2/3) I would debate between full pictures or silent DNG pictures. With the silent DNG you should be able to use the traditional intervalometer and have access to all those fun settings. You also don't have to open up the aperture all the way to prevent flickering, you can also stop it down and unscrew the lens a tad so the contacts aren't connecting.

5D Mark III, 7D

gimp

I'm looking at http://wiki.magiclantern.fm/userguide and I don't see anything about silent DNG, just silent 420/422 and JPEG conversion.

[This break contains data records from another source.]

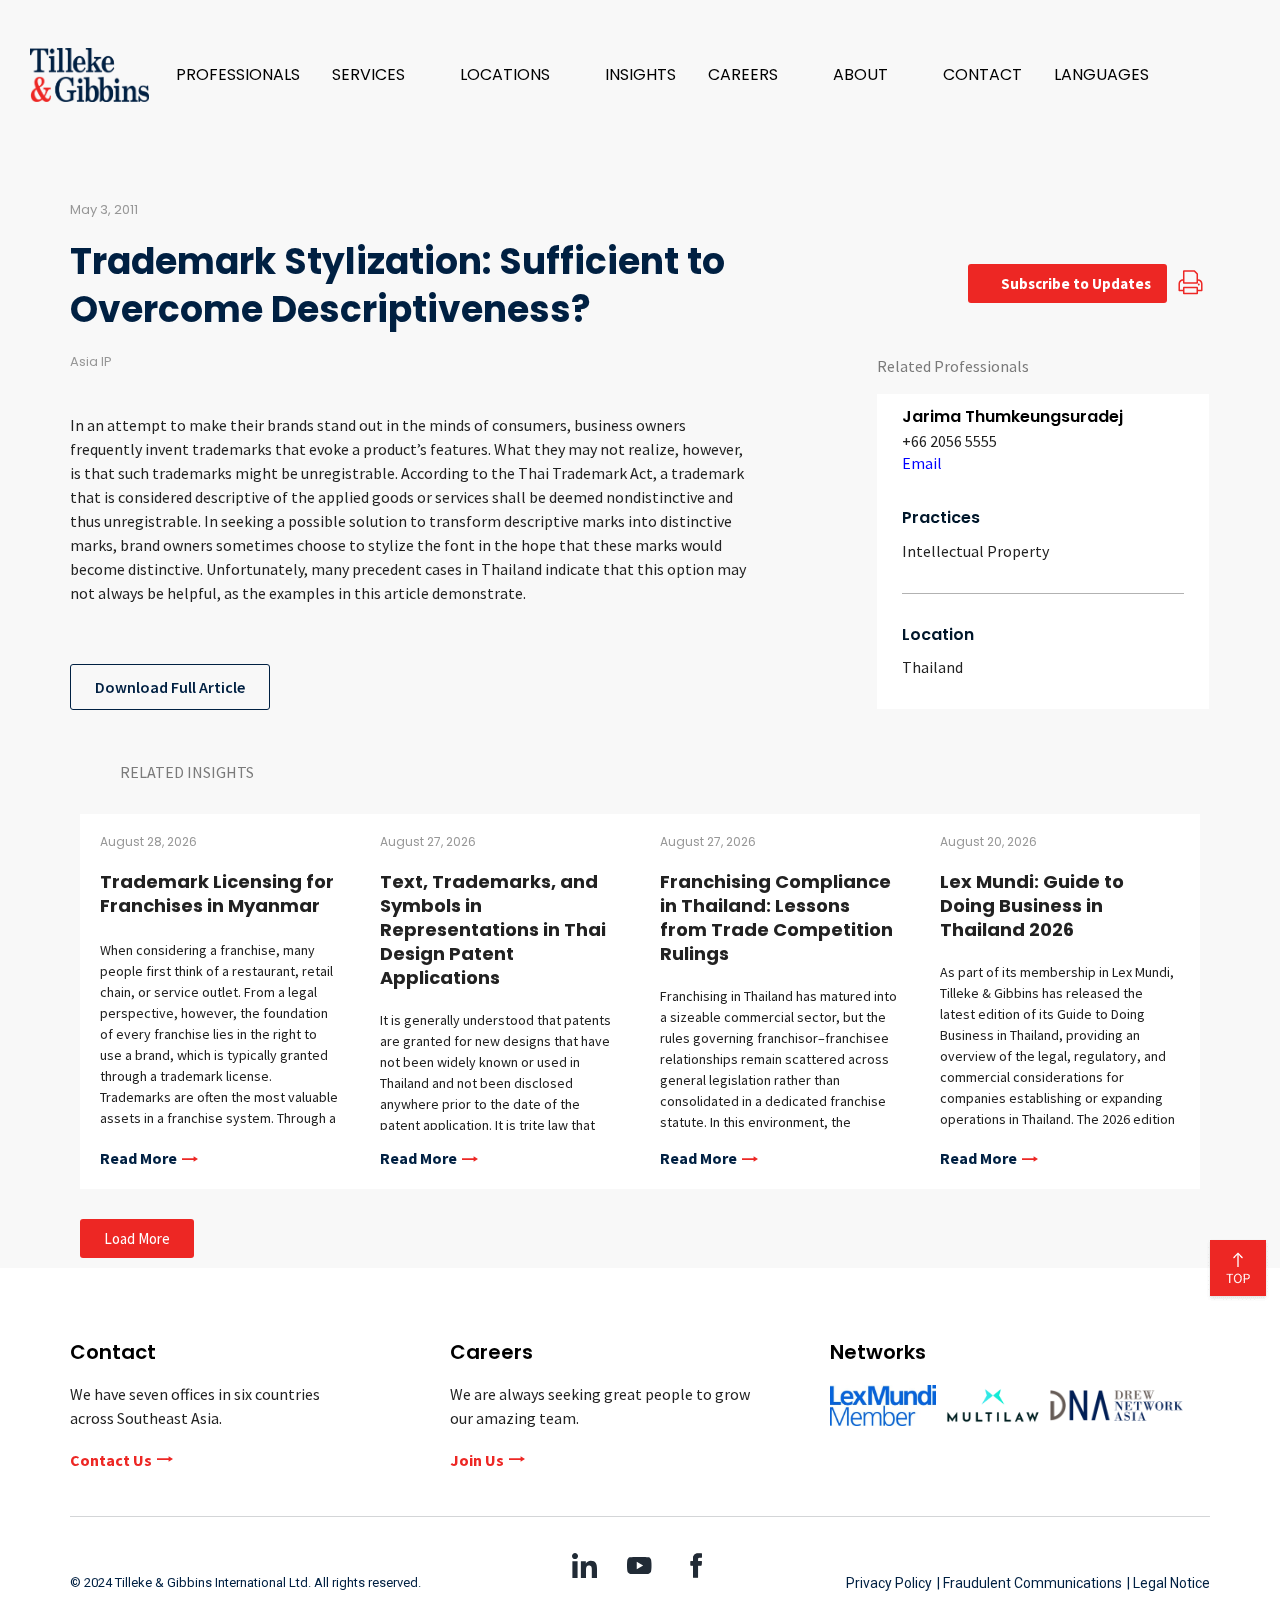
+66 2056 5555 (949, 441)
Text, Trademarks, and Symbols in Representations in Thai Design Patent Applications (493, 929)
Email (922, 463)
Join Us (477, 1460)
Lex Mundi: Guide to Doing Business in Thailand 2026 (1032, 905)
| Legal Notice (1168, 1583)
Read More (138, 1159)
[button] (380, 75)
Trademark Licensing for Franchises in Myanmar (217, 893)
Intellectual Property (975, 551)
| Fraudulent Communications (1029, 1583)
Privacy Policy (889, 1583)
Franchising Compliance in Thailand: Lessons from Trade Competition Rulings (776, 917)
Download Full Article (170, 687)
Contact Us (111, 1460)
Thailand (932, 667)
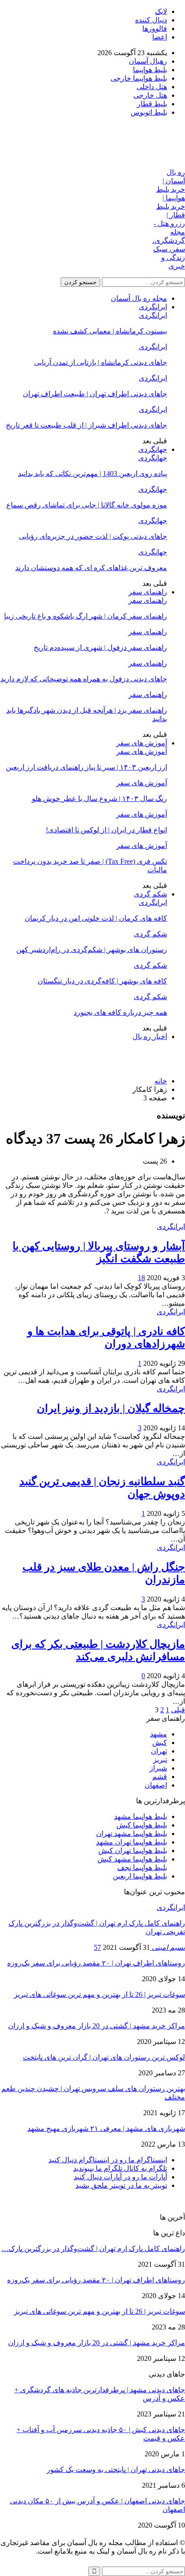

Also I think I'd rather have the aperture wide open - I legitimately like how it looks! I've done the unscrewing trick though.

gimp

Anyways, thanks a ton for the advice!

painya

If I were you I would put a ND filter on top of the polarizer so you can drag out the exposure, and it's one more piece of glass preventing a stray rock hitting the real glass :). With longer exposures the whole timelapse would be a lot smoother. Maybe a ten second interval depending on how much the landscape changes? If it doesn't change much I'd recommend towards 15.
Good footage doesn't make a story any better.

gimp

No stray rocks - camera is inside the car.

I considered the ND filter, yeah. I'll have to do the tests and run the numbers to see how much I need one, unless you're speaking from experience, in which case I'll defer to you. I've read on the interwebs that 1/30 is decent for getting a bit of motion blur while driving; do you think that's right?

guilhermemartins


Quote from: gimp on October 04, 2013, 06:41:08 PM
No stray rocks - camera is inside the car.

I considered the ND filter, yeah. I'll have to do the tests and run the numbers to see how much I need one, unless you're speaking from experience, in which case I'll defer to you. I've read on the interwebs that 1/30 is decent for getting a bit of motion blur while driving; do you think that's right?

1/30 gets kindda weird for me. 1/40 is cool if you want a lot of motion blur.
BTW I shoot 23.97 so that mabe it.
I have been using ML for all my production company`s jobs since the release of 2.3. most of them available at.
www.mariachisaudiovisual.com.br

painya

Sorry I've done night car time lapses:) But yeah experiment, and it very well could be best at 1/30. I guess it depends what you are looking for.
Good footage doesn't make a story any better.

guilhermemartins

At night I do believe it makes sense to use 1/30. You wil get tracing lights and all...
I have been using ML for all my production company`s jobs since the release of 2.3. most of them available at.
www.mariachisaudiovisual.com.br

painya

It depends what the look you are trying to achieve is ;) , but 1/30 Might work just wonderfully for you so you can use that.
Good footage doesn't make a story any better.

gimp

Ah, if 1/40 is a lot of blur, then perhaps I should aim for closer to 1/60, which probably needs an ND filter even less, right? And yeah, I really like the night effect of the lights at slower shutters...

So many variables! I'll have to test out the 1/30 to 1/60 range in the day and at night and see what I like.

Does anyone have experience using FPS override for hours at a time? Can I turn off liveview while the recording happens? Will the sensor stay at a decent temperature?

gimp

Update. Did a test drive (pun!).

FPS override turned to 1FPS, set for FPS precision, and let the camera do the rest of the work.

It just works. It's incredible.

nigel

what were your final configurations?